What is required: When every entry has been read, print each one back exactly.

Collected data

>>>

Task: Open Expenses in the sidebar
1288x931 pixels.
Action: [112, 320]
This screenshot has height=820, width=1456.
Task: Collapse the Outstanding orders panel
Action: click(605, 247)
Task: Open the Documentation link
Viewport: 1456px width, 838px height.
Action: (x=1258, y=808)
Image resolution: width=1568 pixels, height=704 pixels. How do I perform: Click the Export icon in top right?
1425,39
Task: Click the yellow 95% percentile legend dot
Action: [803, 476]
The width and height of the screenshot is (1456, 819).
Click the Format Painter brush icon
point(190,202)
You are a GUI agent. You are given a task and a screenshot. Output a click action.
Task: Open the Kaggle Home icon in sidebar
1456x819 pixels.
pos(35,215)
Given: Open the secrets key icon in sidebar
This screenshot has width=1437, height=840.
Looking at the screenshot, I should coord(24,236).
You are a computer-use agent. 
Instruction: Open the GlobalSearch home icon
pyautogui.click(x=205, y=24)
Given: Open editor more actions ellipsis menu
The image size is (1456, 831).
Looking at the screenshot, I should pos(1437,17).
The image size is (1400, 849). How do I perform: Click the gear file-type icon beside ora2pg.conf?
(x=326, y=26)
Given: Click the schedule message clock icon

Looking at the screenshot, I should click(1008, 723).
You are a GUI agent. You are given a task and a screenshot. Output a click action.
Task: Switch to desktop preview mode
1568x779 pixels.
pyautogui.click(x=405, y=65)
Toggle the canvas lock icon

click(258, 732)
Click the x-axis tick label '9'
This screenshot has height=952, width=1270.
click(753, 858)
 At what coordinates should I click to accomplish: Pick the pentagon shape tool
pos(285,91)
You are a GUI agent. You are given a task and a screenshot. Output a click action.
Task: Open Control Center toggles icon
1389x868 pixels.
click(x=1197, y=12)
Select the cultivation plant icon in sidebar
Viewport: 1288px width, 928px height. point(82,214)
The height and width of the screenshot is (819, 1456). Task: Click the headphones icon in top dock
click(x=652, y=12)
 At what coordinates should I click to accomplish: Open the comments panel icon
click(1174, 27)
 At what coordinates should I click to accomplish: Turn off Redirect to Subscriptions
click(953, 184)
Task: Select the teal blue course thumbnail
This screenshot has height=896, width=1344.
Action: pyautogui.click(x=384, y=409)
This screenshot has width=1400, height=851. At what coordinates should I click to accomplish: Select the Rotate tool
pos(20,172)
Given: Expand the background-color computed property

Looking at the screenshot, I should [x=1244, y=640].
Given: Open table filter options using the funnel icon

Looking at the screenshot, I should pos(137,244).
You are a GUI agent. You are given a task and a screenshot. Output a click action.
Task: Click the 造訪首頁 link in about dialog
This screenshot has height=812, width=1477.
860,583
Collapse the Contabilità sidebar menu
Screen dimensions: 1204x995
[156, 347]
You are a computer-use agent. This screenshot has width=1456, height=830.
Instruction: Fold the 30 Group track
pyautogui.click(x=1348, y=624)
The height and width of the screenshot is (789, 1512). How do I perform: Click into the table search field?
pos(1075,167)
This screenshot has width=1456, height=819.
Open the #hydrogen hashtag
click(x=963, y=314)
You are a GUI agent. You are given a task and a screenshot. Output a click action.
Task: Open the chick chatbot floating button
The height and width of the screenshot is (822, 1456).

<<<

Answer for the task:
Task: Open Expenses in the sidebar
1288x931 pixels.
Action: [112, 320]
This screenshot has height=820, width=1456.
Task: Collapse the Outstanding orders panel
Action: click(605, 247)
Task: Open the Documentation link
Viewport: 1456px width, 838px height.
Action: (x=1258, y=808)
Image resolution: width=1568 pixels, height=704 pixels. How do I perform: Click the Export icon in top right?
1425,39
Task: Click the yellow 95% percentile legend dot
Action: [803, 476]
The width and height of the screenshot is (1456, 819).
Click the Format Painter brush icon
point(190,202)
You are a GUI agent. You are given a task and a screenshot. Output a click action.
Task: Open the Kaggle Home icon in sidebar
1456x819 pixels.
pos(35,215)
Given: Open the secrets key icon in sidebar
This screenshot has width=1437, height=840.
Looking at the screenshot, I should coord(24,236).
You are a computer-use agent. 
Instruction: Open the GlobalSearch home icon
pyautogui.click(x=205, y=24)
Given: Open editor more actions ellipsis menu
The image size is (1456, 831).
Looking at the screenshot, I should pos(1437,17).
The image size is (1400, 849). How do I perform: Click the gear file-type icon beside ora2pg.conf?
(x=326, y=26)
Given: Click the schedule message clock icon

Looking at the screenshot, I should click(1008, 723).
You are a GUI agent. You are given a task and a screenshot. Output a click action.
Task: Switch to desktop preview mode
1568x779 pixels.
pyautogui.click(x=405, y=65)
Toggle the canvas lock icon

click(258, 732)
Click the x-axis tick label '9'
This screenshot has height=952, width=1270.
click(753, 858)
 At what coordinates should I click to accomplish: Pick the pentagon shape tool
pos(285,91)
You are a GUI agent. You are given a task and a screenshot. Output a click action.
Task: Open Control Center toggles icon
1389x868 pixels.
click(x=1197, y=12)
Select the cultivation plant icon in sidebar
Viewport: 1288px width, 928px height. point(82,214)
The height and width of the screenshot is (819, 1456). Task: Click the headphones icon in top dock
click(x=652, y=12)
 At what coordinates should I click to accomplish: Open the comments panel icon
click(1174, 27)
 At what coordinates should I click to accomplish: Turn off Redirect to Subscriptions
click(953, 184)
Task: Select the teal blue course thumbnail
This screenshot has height=896, width=1344.
Action: pyautogui.click(x=384, y=409)
This screenshot has width=1400, height=851. At what coordinates should I click to accomplish: Select the Rotate tool
pos(20,172)
Given: Expand the background-color computed property

Looking at the screenshot, I should [x=1244, y=640].
Given: Open table filter options using the funnel icon

Looking at the screenshot, I should pos(137,244).
You are a GUI agent. You are given a task and a screenshot. Output a click action.
Task: Click the 造訪首頁 link in about dialog
This screenshot has height=812, width=1477.
860,583
Collapse the Contabilità sidebar menu
Screen dimensions: 1204x995
[156, 347]
You are a computer-use agent. This screenshot has width=1456, height=830.
Instruction: Fold the 30 Group track
pyautogui.click(x=1348, y=624)
The height and width of the screenshot is (789, 1512). How do I perform: Click into the table search field?
pos(1075,167)
This screenshot has width=1456, height=819.
Open the #hydrogen hashtag
click(x=963, y=314)
You are a GUI agent. You are given a task and a screenshot. Output a click action.
Task: Open the chick chatbot floating button
The height and width of the screenshot is (822, 1456).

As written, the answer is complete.